Spaces and Places

I was in the Dún Laoghaire Lexicon Library yesterday, looking out the window, trying not to worry if Roger Casement might need sunscreen.

And also trying to figure out the narrative for a piece I am writing - about migration, movement, and changing spaces....

I feel it is from a distant time, when we would tear our togs on the slides at the Rainbow Rapids, yet Casement yesterday seemed more present in spirit than those days, perhaps even more than in his own time.

Looking at the new walkways that trace the shoreline and lead to him are more than pathways; they are arteries of connection.

Linking us to one another and to the past, while urging us to embrace what is yet to come.

These spaces speak of brave moves—not just in infrastructure, but in the future of a community that dares to dream.

They allow us to pause, linger, and take in life around us, giving us the space to be.

And although we will always argue about choices, directions, or paths, in our work and life, this is part of the process.

Change, after all, is rarely born without controversy, but given time to mature, spaces can fully open up.

▶ _Problems_
1/ Quote from the listing word for word, beginning at the line that contains "Image resolution: width=425" and stopping after the line that contains "Action: (19, 66)".
2/ Write what comes next in the reflection on Dún Laoghaire's shoreline spaces, picking up after its final sentence.
The text and the listing were taken from unrelated sources.

▶ _Material_
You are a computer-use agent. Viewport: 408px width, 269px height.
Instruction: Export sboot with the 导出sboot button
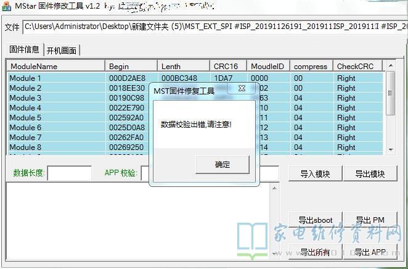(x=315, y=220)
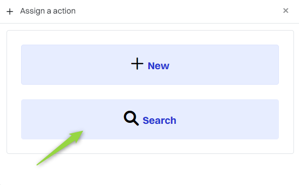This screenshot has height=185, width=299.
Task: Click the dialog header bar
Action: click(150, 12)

==

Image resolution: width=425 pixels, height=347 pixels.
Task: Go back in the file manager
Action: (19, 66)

▶ _Solved tasks_
1/
Image resolution: width=425 pixels, height=347 pixels.
Task: Go back in the file manager
Action: (19, 66)

2/
I was thinking of my own migration story—from Cork to Dún Laoghaire, to Vietnam, to Galway, to Meath, to Australia, to Wicklow, to Mayo, to Spain…..and back to Dún Laoghaire again...

I was thinking of it being 10 years since the Lexicon Library opened (almost to the day - and also under controversy.)

And how that is another space that has given people so much food for thought within it's granite walls.

I was attempting to weave a philosophical exploration of identity, belonging, and the quiet, steady changes that shape both self and society, and how and when we decide to call home 'home'.

Informed by thinkers like Foucault, de Beauvoir, and Lefebvre, and planning autoethnographic approaches, hoping to consider how spaces can become sites of connection and creativity—and how headspaces can move along with them.

Then, I thought I was finished for the day....

Until I packed away my laptop, a young girl sitting opposite me whispered

'Excuse me, what are you writing?'

She was from Brazil.

Mother from Medeira Island.

Living in Dun Laoghaire for the past six years.

I pointed out the window and answered her question with a question -

'See the statue. Do you know who that is?'

'No' - she said.

I said, 'That's Roger Casement.

He's your statue.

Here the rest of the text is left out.